Search the data for "Дисни" and copy every matching line.
(Beginning of RECORDS PROVIDED)
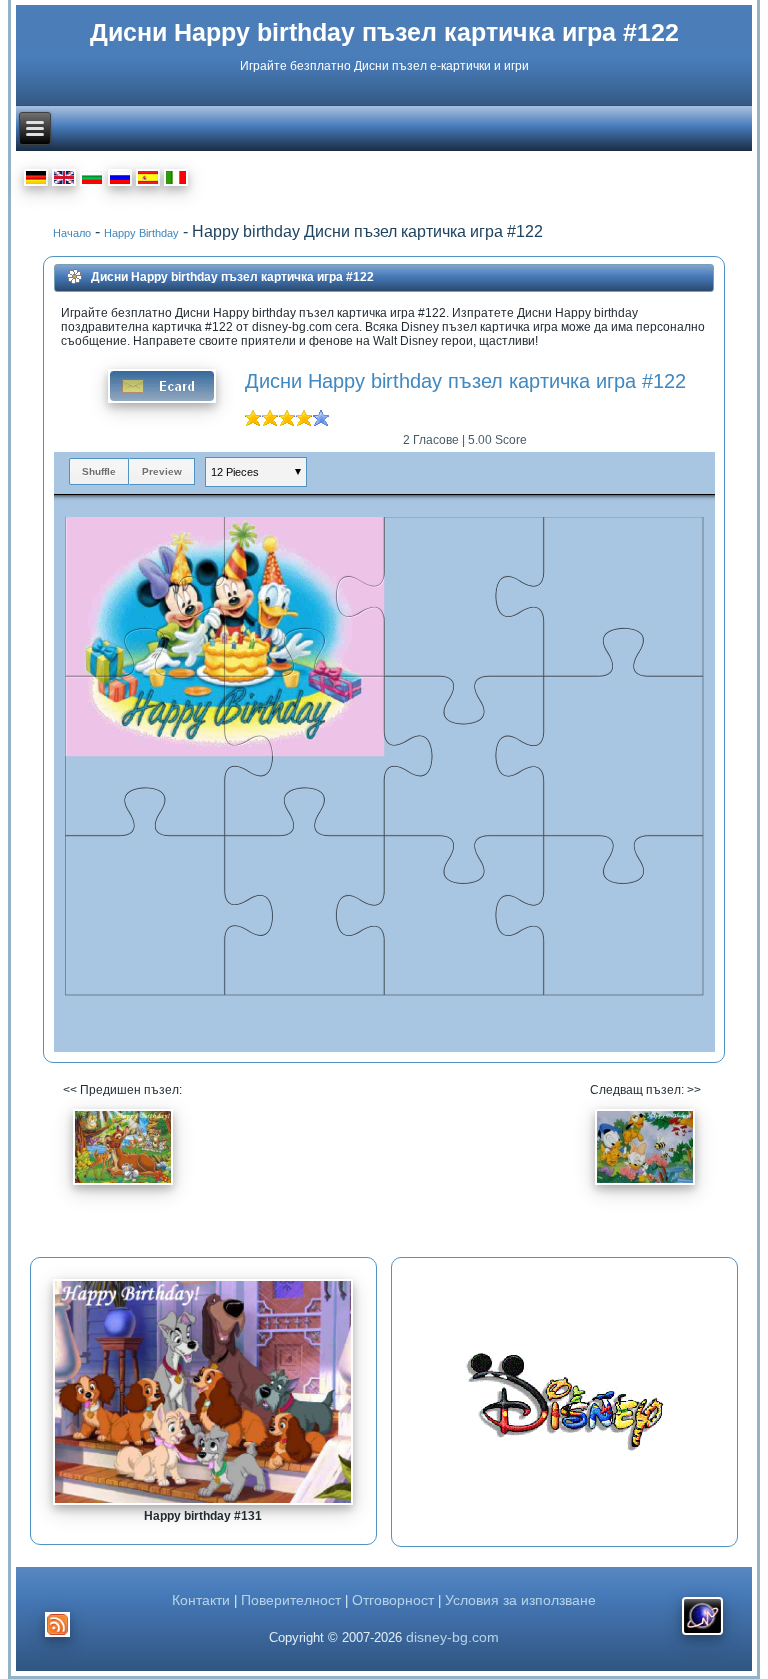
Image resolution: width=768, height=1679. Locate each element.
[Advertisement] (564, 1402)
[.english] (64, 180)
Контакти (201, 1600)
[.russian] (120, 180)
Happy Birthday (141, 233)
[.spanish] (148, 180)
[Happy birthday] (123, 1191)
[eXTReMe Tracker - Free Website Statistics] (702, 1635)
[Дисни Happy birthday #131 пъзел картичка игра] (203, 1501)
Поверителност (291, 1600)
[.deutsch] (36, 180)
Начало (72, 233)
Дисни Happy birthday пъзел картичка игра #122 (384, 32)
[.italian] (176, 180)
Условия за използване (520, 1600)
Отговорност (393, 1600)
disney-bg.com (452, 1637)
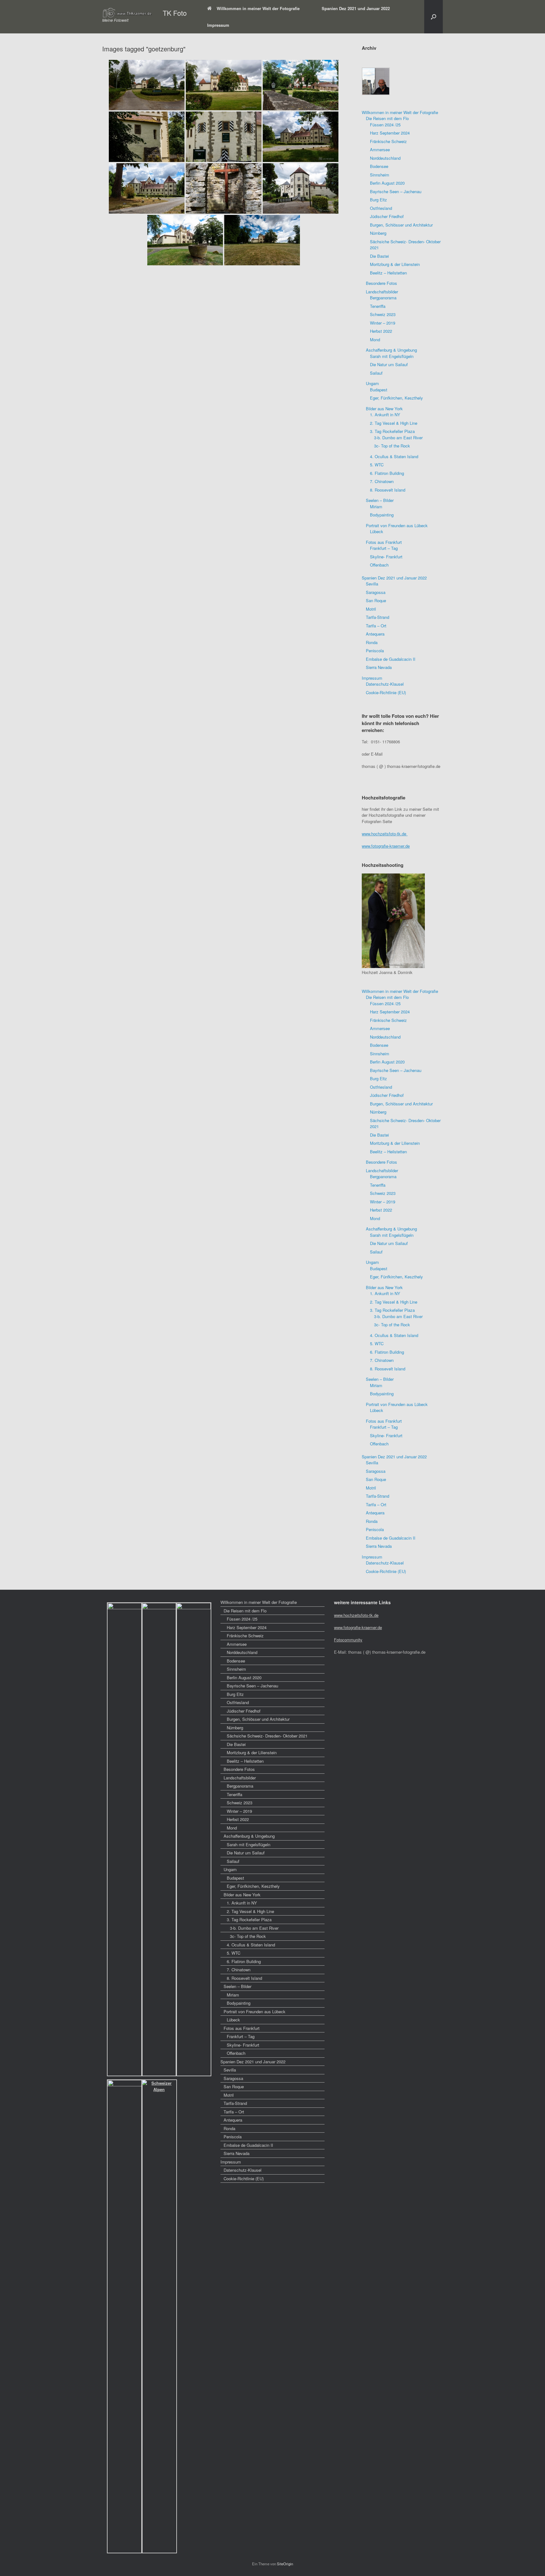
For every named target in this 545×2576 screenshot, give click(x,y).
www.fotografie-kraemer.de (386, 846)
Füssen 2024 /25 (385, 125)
(End of RECORDS PROVIDED)
(Beginning of RECORDS PROVIDED)
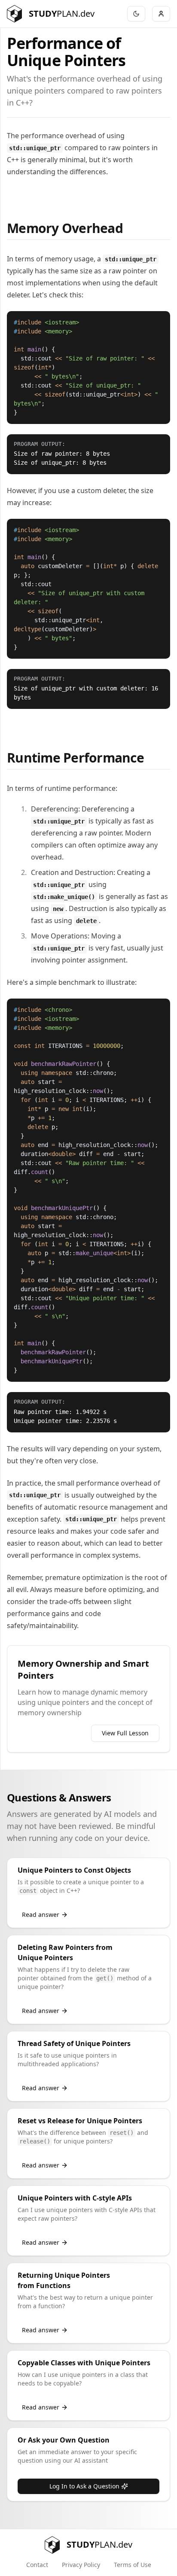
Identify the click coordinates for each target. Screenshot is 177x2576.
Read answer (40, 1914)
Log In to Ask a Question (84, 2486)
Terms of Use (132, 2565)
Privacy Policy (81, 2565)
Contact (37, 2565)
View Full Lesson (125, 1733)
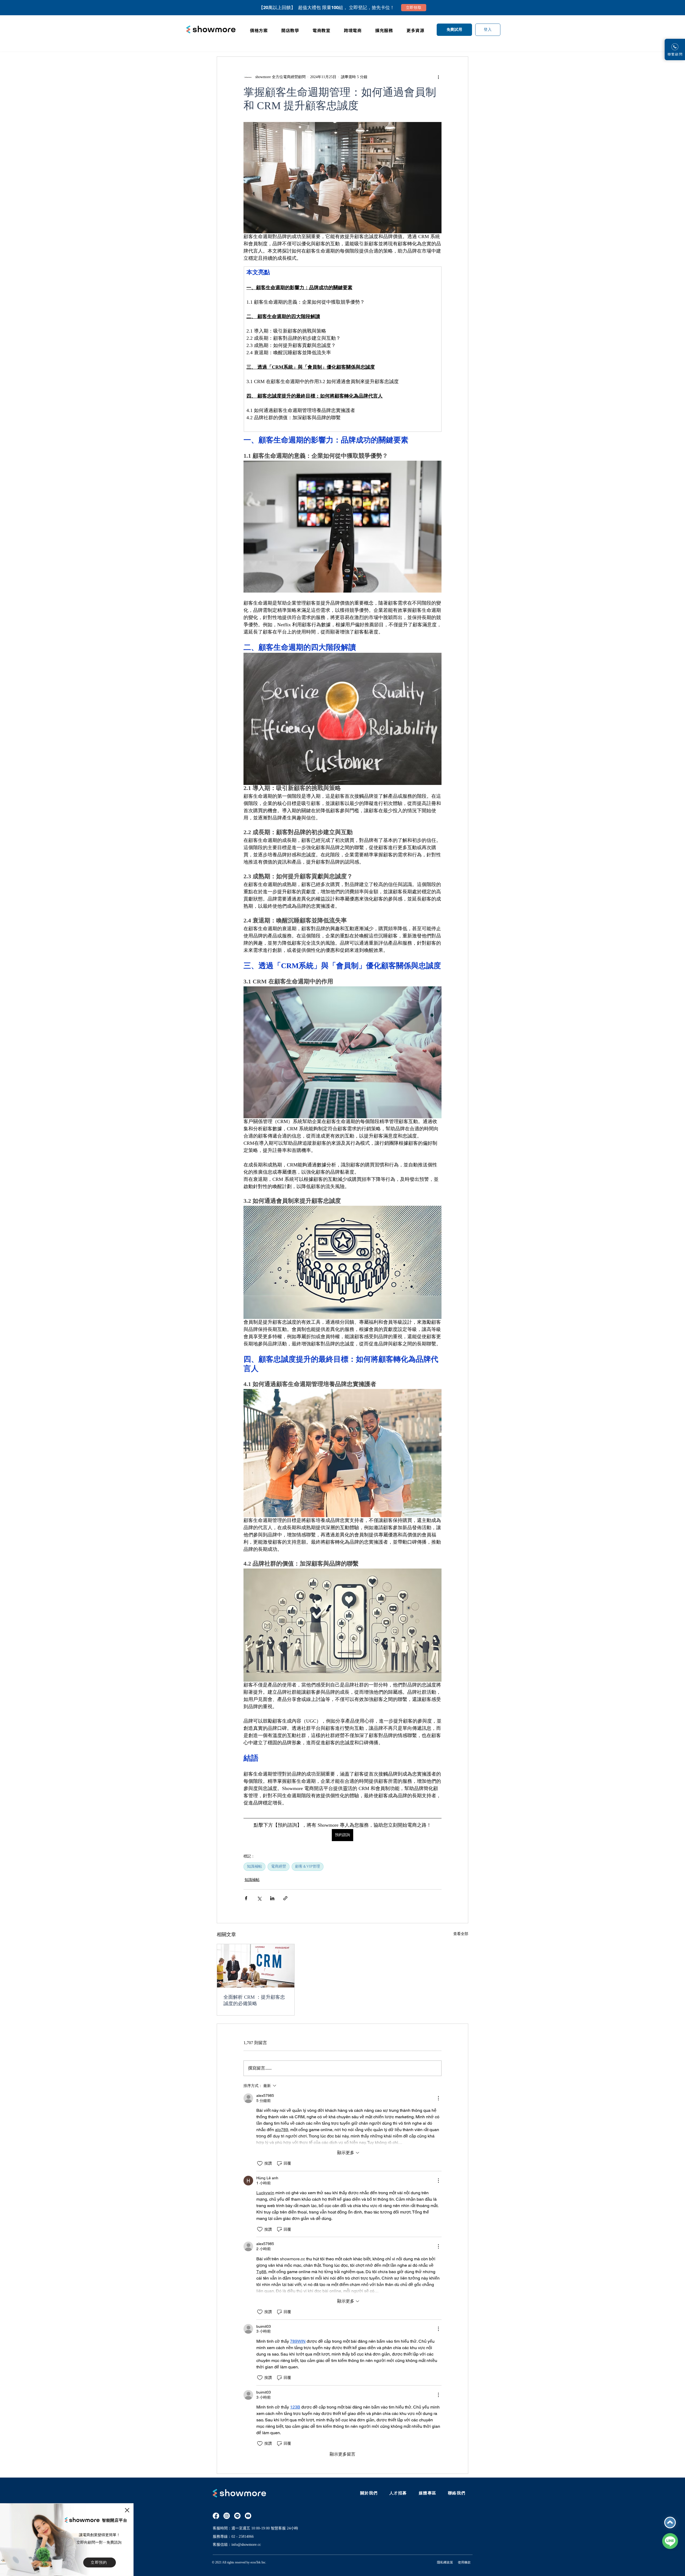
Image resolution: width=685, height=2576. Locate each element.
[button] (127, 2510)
(End of RECORDS PROVIDED)
(Beginning of RECORDS PROVIDED)
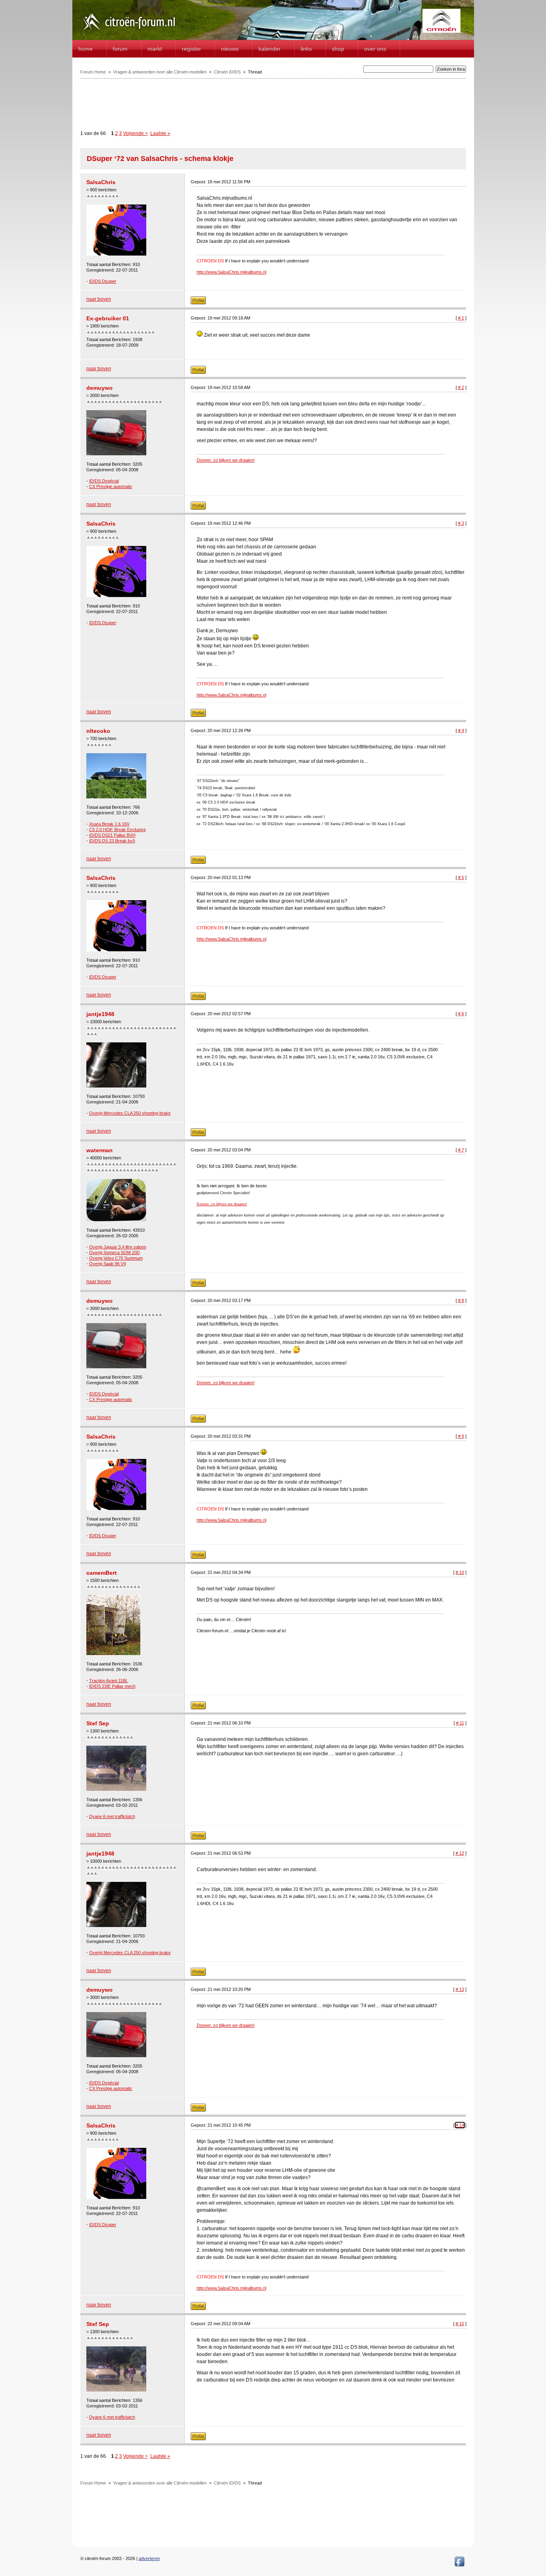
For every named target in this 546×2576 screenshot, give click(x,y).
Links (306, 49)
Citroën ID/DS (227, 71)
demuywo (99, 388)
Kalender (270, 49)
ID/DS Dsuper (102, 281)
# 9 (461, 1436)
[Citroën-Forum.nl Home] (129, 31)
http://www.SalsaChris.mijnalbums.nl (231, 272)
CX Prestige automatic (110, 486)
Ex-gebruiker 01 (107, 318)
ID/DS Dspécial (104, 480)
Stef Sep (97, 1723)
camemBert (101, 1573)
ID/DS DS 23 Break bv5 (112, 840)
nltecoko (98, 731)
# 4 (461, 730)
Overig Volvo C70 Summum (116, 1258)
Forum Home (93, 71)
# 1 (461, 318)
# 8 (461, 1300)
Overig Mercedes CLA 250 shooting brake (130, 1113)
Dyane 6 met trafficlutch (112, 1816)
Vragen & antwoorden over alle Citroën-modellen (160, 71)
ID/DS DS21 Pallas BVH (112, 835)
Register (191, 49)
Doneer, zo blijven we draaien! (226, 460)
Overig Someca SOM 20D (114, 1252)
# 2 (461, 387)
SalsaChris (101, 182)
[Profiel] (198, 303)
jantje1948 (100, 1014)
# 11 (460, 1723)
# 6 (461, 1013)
(End of RECORDS PROVIDED)
EXERCISE SOLUTION>
[Дисни Happy birthday #131 пъзел картичка игра] (203, 1501)
Дисни Happy birthday пъзел картичка игра #122 (384, 32)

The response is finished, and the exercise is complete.